The indenture does not prohibit or limit us and would not limit any of our subsidiaries from incurring senior indebtedness or incurring other indebtedness and other liabilities. As of September 30, 2005, we do not have senior indebtedness outstanding, and have no senior subordinated indebtedness other than the notes. We anticipate that from time to time we will incur additional senior indebtedness and other additional liabilities.

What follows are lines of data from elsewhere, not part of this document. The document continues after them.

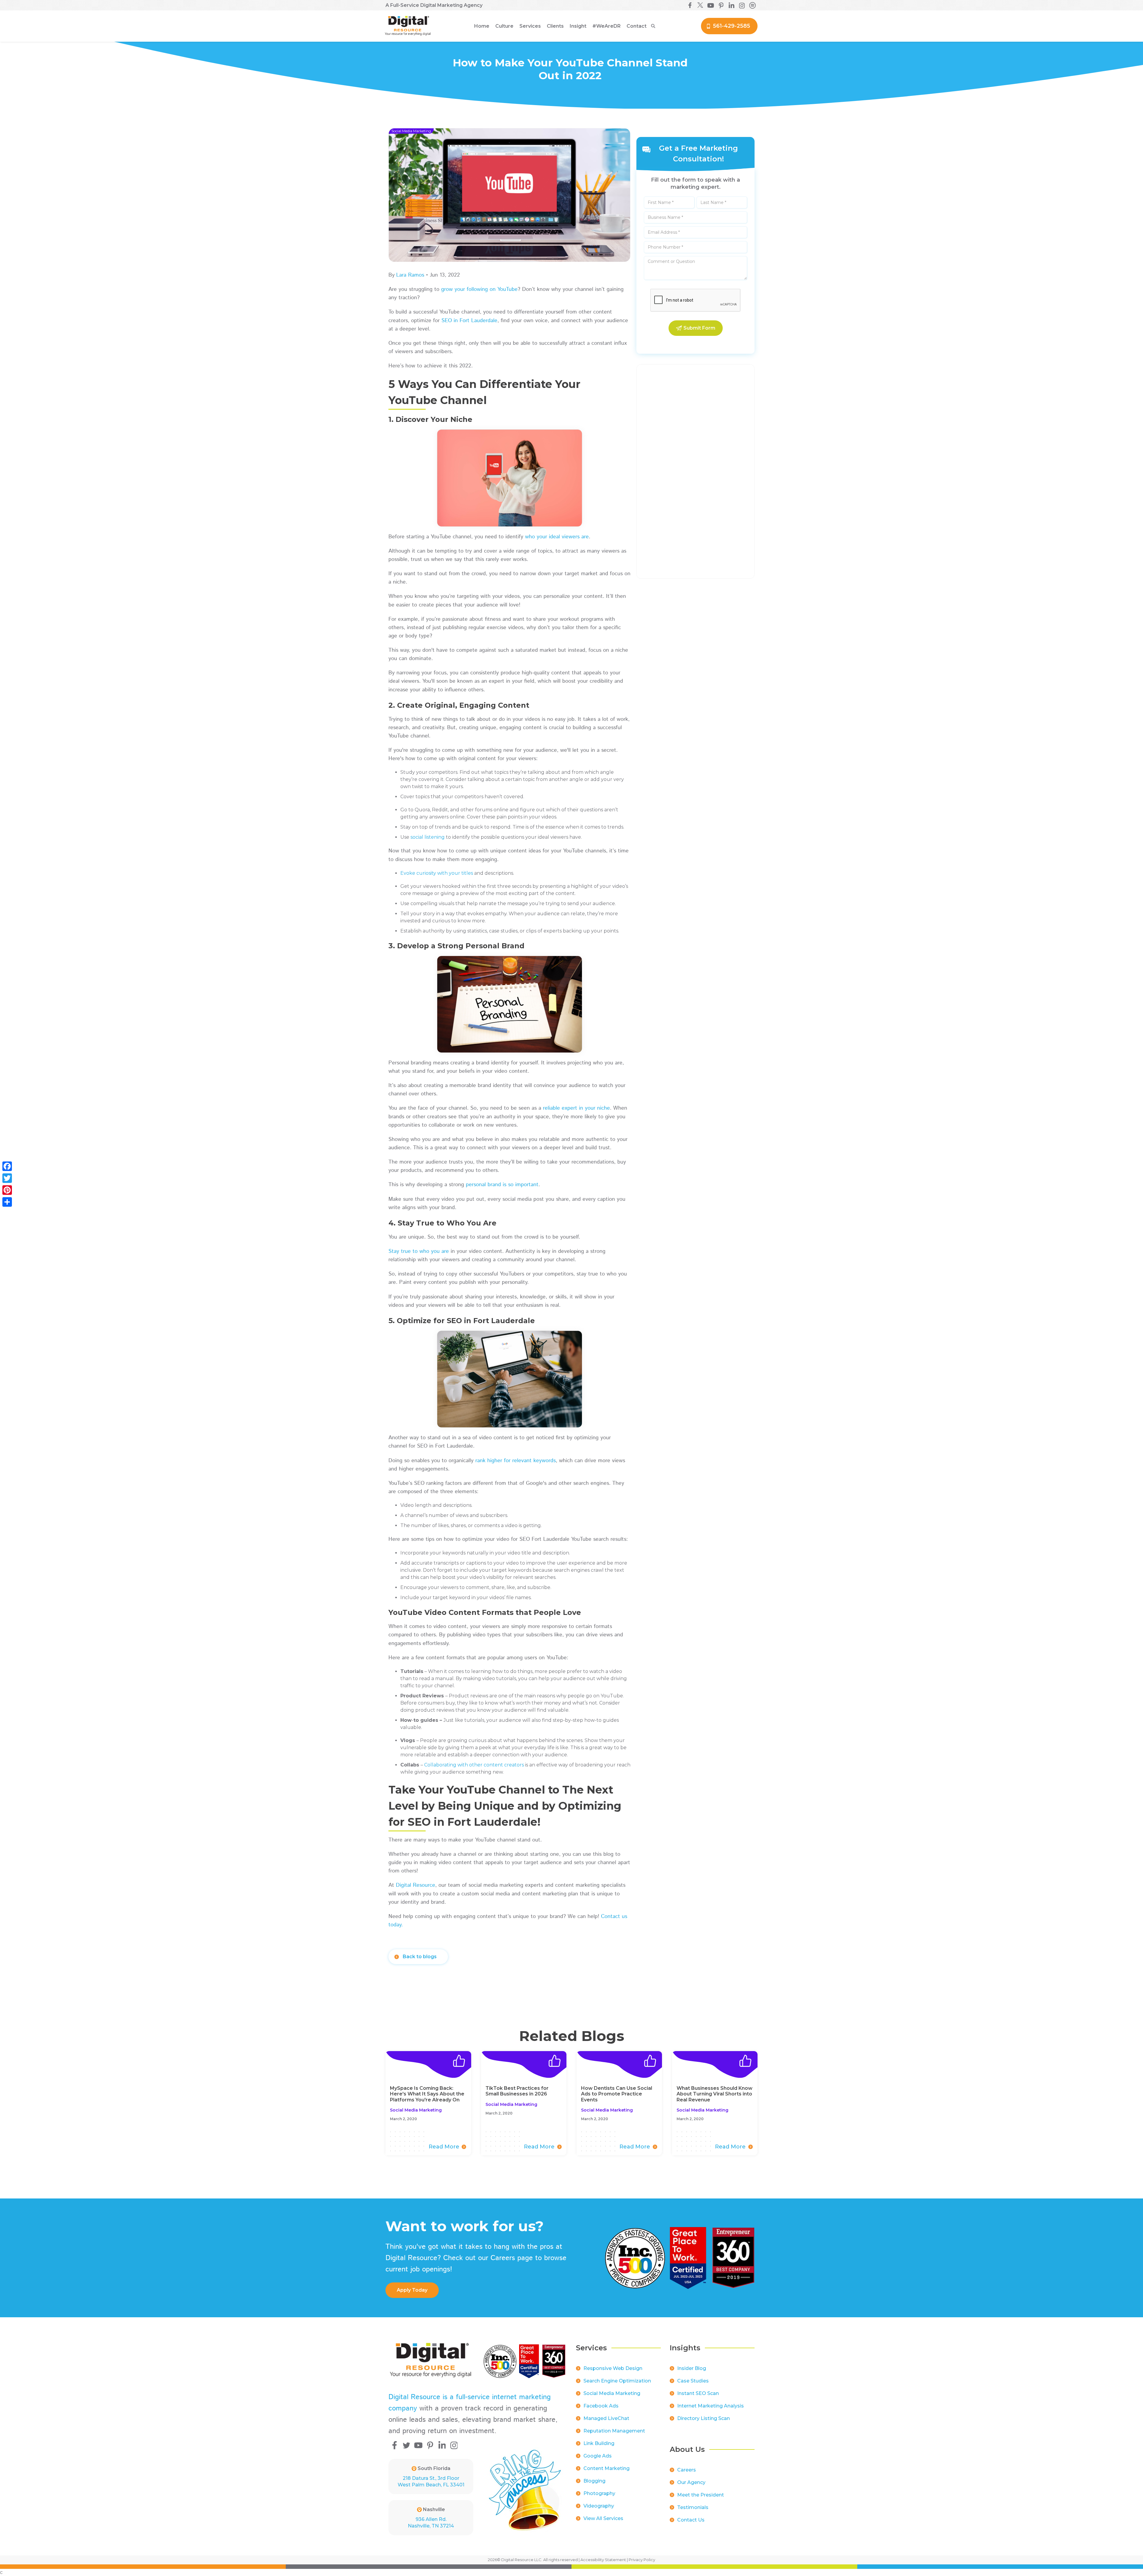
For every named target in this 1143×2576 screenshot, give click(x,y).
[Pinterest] (7, 1190)
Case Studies (693, 2381)
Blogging (594, 2481)
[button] (504, 26)
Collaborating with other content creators (474, 1765)
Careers (686, 2470)
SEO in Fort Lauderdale (469, 321)
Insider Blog (691, 2368)
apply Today (412, 2290)
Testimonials (692, 2507)
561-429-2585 (731, 26)
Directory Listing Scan (703, 2418)
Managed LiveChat (606, 2418)
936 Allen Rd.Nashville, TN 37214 (431, 2522)
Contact (637, 26)
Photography (599, 2493)
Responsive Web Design (612, 2368)
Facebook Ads (601, 2406)
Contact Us (691, 2520)
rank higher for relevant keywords (515, 1461)
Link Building (598, 2443)
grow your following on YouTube (479, 289)
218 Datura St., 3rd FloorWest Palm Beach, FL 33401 (431, 2481)
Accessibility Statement (603, 2559)
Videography (598, 2506)
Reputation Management (614, 2431)
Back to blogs (420, 1956)
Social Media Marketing (611, 2393)
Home (481, 26)
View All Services (603, 2518)
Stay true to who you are (418, 1251)
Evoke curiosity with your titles (436, 873)
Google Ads (597, 2456)
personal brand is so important (502, 1185)
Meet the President (700, 2495)
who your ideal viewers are (557, 537)
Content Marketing (606, 2468)
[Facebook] (7, 1166)
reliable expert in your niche (576, 1108)
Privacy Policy (642, 2559)
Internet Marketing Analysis (710, 2406)
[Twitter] (7, 1178)
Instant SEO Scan (698, 2393)
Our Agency (691, 2482)
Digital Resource (415, 1885)
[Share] (7, 1202)
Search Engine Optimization (617, 2381)
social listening (427, 837)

There is no public market for the notes, which could limit their market price or the ability to sell them for their inherent value.
We cannot provide any assurances that a market will be available for the notes or that holders of our notes will be able to sell their notes. If there is an available market, future trading prices of the notes will depend on many factors, including prevailing interest rates, the market for similar securities, general economic conditions and our financial condition, performance and prospects. Historically, the market for convertible debt has been subject to disruptions that have caused substantial fluctuations in the prices of the securities. Accordingly, holders of our notes may be required to bear the financial risk of an investment in the notes for an indefinite period of time.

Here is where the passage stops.